Читать книгу «Литератор Писарев» онлайн полностью📖 — Самуила Лурье — MyBook.
image

Глава вторая
СЕНТЯБРЬ 1856 – АВГУСТ 1857

Профессоры читали слишком громко. На первом курсе числилось всего двенадцать филологов. Один из них, впрочем, на лекциях не показывался. Звали его Всеволод Крестовский, он писал стихи, печатался, вращался в литературных салонах. В университете он появился лишь перед началом переходных экзаменов, весной.

Остальные первокурсники посещали занятия довольно усердно. Тем более что и лекций было всего двенадцать в неделю, и записывать их было не обязательно (не то что в Главном педагогическом институте!). Один Писарев вел, разумеется, тщательнейшие конспекты и школьническим прилежанием вызывал снисходительные усмешки соседей. «Рыженький, розовенький, с веснушками на лице, одетый с иголочки, он глядел вербным херувимчиком. Лекций он записывал бисерным почерком в красивеньких, украшенных декалькоманиею тетрадочках с розовыми клакспапирчиками. Всегда тихонький и кроткий, он имел вид не столько студента, сколько гимназиста третьего или четвертого класса», – впоследствии вспоминал однокурсник его Скабичевский.

Главными предметами были древняя история (профессор Касторский), теория языка и история древнерусской литературы (адъюнкт-профессор Сухомлинов), а также славянские наречия (академик Срезневский).

Касторский был бездарный смешной педант, Сухомлинов – посредственный ученый, но умелый лектор, а Срезневский – блестящий исследователь и требовательный преподаватель.

Студенты потешались над Касторским, уважали и побаивались Срезневского и аплодировали Сухомлинову.

«Я до сих пор помню, как он однажды, отработав специальный предмет лекции, начал говорить о величии знания вообще и вдруг заключил свою лекцию словами Беранже «L’ignorance, c’est l’esclavage, le savoir, c’est la liberté (невежество – рабство, знание – свобода). Нас так и подкинуло кверху, эффект вышел оглушительный…»

Известно, как действуют на новичков вступительные лекции. В самом монотонном изложении самого заурядного преподавателя слышится обещание и тайна. На вас обрушивается целый мир новых слов, и каждое кажется путеводным. Горстке ошеломленных недорослей толкуют о вещах, самого существования которых они не подозревали. В плохо протопленных аудиториях порхают заманчивые названия: Краледворская рукопись, Моление Даниила Заточника, Русская Правда. А сколько имен: Страбон и Гизо, Лютер и Маколей, Востоков и Кирилл Туровский…

Все это было увлекательно и лестно. Все хотелось узнать самому, из первых рук, с самого начала и по порядку. Но стоило ухватиться за что-нибудь, за любое название – и в руке оказывался кончик бесконечно длинной нитки, которую никак всю не размотать. У той же Краледворской рукописи была такая сложная и загадочная история, что человеческой жизни могло недостать на ее изучение…

Это все потом, потом. А пока что глаза щипало от восторга. И учиться было не в пример легче, чем в гимназии. Времени свободного открылась пропасть. Обнаружилось, что день велик и Петербург огромен. Европейский город, пятьсот тысяч жителей. До чего затейливо был он иллюминован второго октября, как раз в день рождения Писарева, – по случаю въезда государя (Александр II возвращался из Москвы, где проходили коронационные торжества)! Как славно было после лекций плечо в плечо с Ординым и Мостовенко (вчерашними одноклассниками, а теперь однокурсниками) пройтись по Невскому, по солнечной стороне, распахнув плащи так, чтобы виднелись синие воротники мундиров.

-- -- --

» Задание
Перепишите дословно отрывок из фрагмента о студенческих годах Писарева, начиная со слов «Главными предметами были» и продолжая вплоть до слов «наречия (академик Срезневский).». Материал, приведённый далее, с этим фрагментом никак не связан.

» Предоставленный материал
-- -- --

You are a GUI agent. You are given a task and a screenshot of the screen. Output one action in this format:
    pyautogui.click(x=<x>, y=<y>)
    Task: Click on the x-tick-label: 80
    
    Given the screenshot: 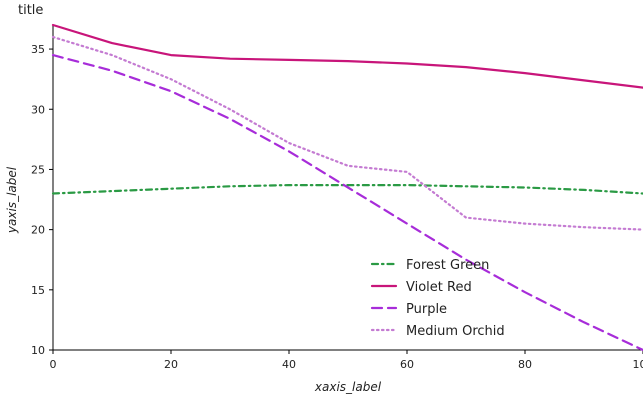 What is the action you would take?
    pyautogui.click(x=525, y=364)
    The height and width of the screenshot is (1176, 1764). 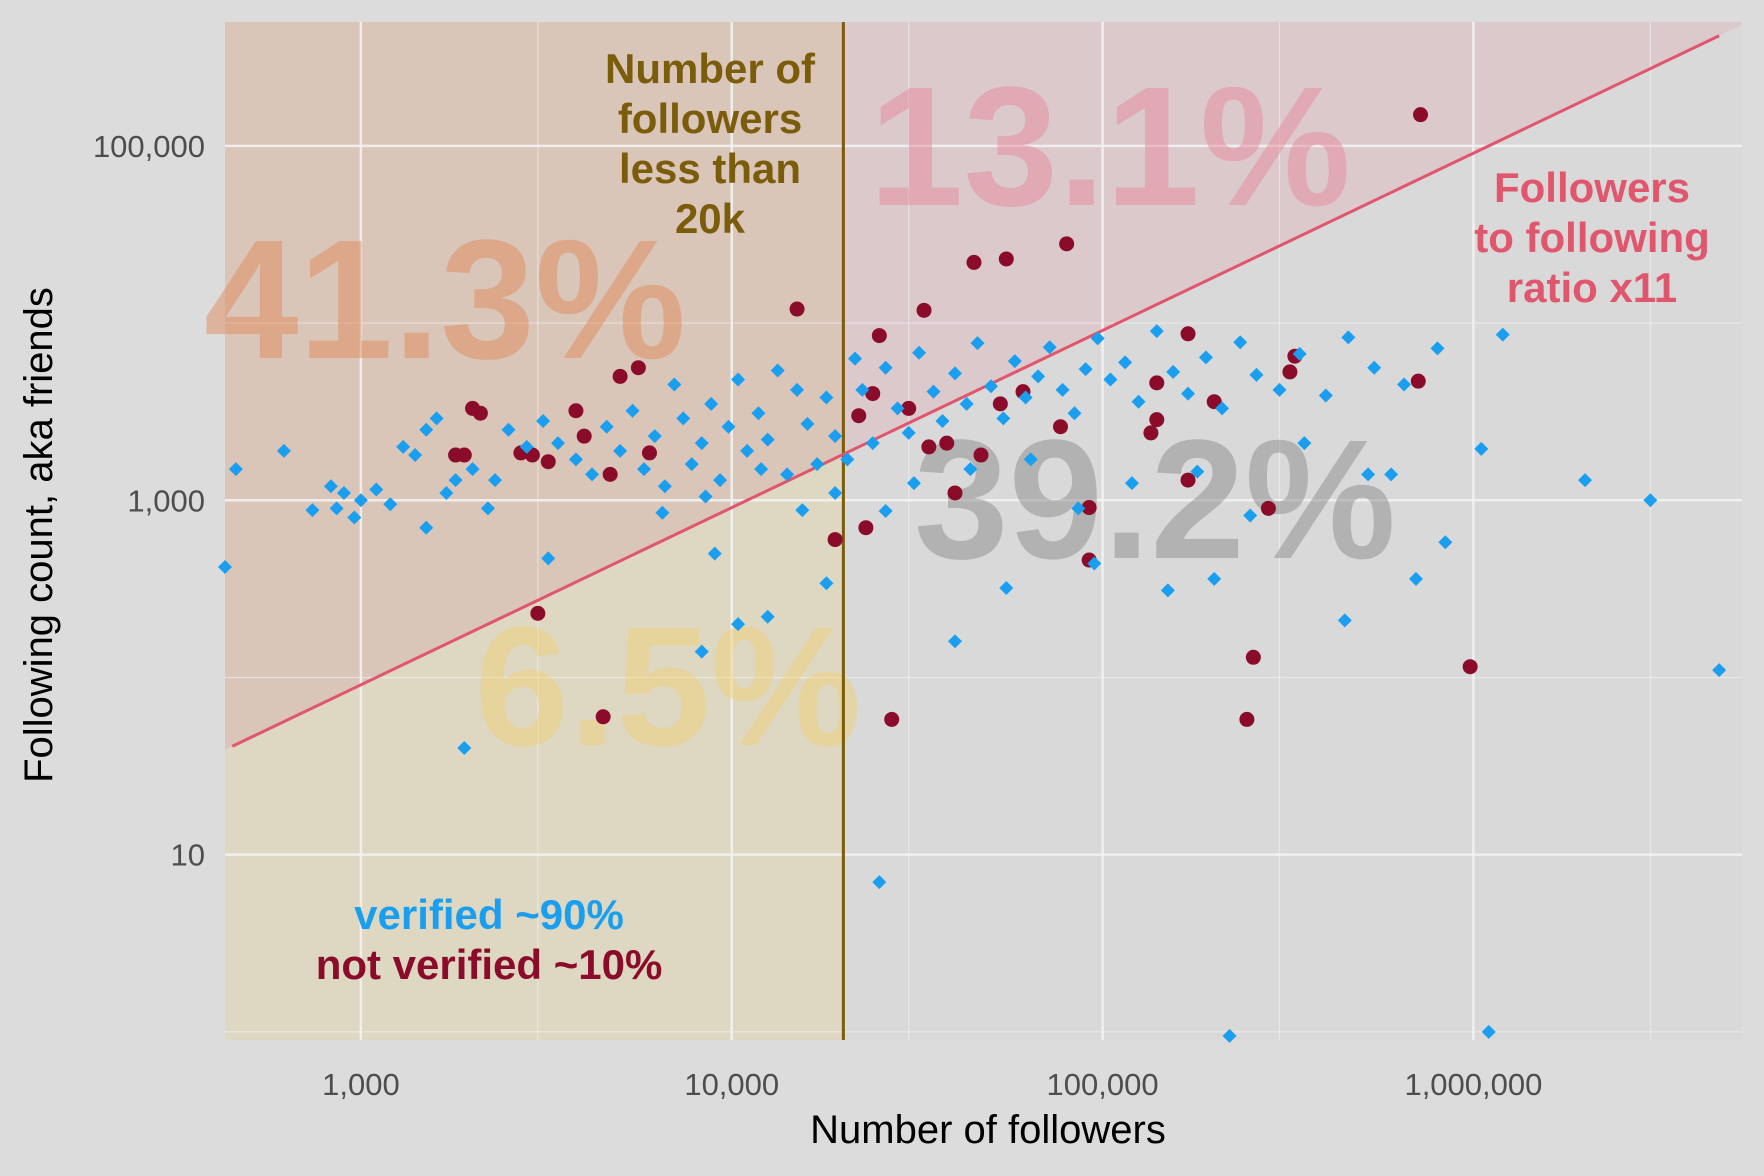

-- -- --

» Ответ
Главными предметами были древняя история (профессор Касторский), теория языка и история древнерусской литературы (адъюнкт-профессор Сухомлинов), а также славянские наречия (академик Срезневский).